• Records provided:
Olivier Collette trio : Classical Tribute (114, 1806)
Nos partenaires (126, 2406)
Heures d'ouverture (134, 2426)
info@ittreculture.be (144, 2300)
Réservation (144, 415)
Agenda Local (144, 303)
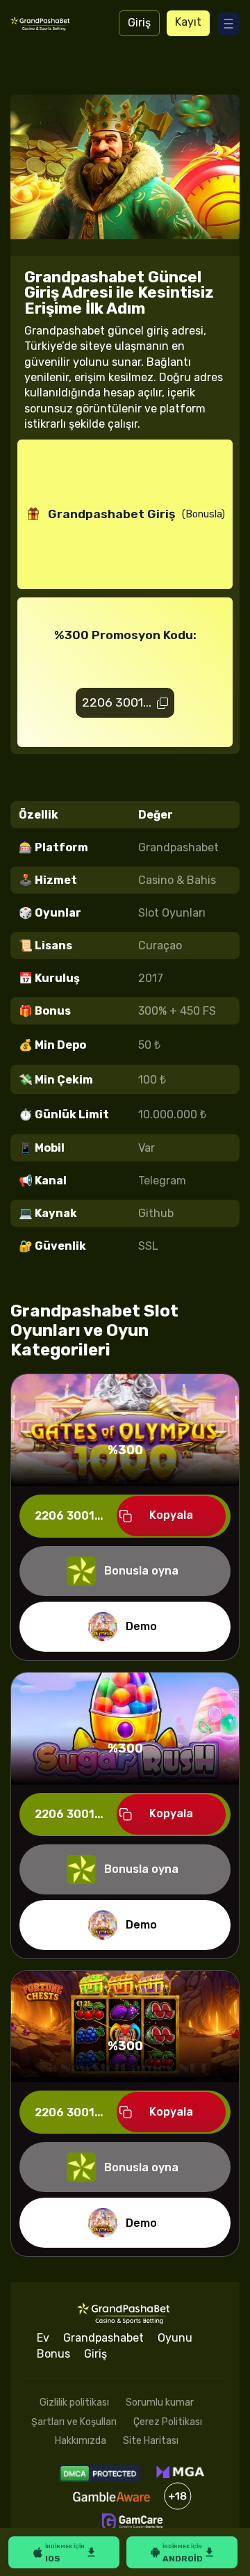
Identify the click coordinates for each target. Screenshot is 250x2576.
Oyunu (175, 2337)
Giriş (139, 22)
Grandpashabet (103, 2337)
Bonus (53, 2353)
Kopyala (171, 1515)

• Work request:
Give back word for word the lines from the one containing "Réservation (144, 415)" through the final line of the data above. Pictures are to be left out.

• Written answer:
Réservation (144, 415)
Agenda Local (144, 303)
Identify the click coordinates for each target. Screenshot is 250x2576.
Oyunu (175, 2337)
Giriş (139, 22)
Grandpashabet (103, 2337)
Bonus (53, 2353)
Kopyala (171, 1515)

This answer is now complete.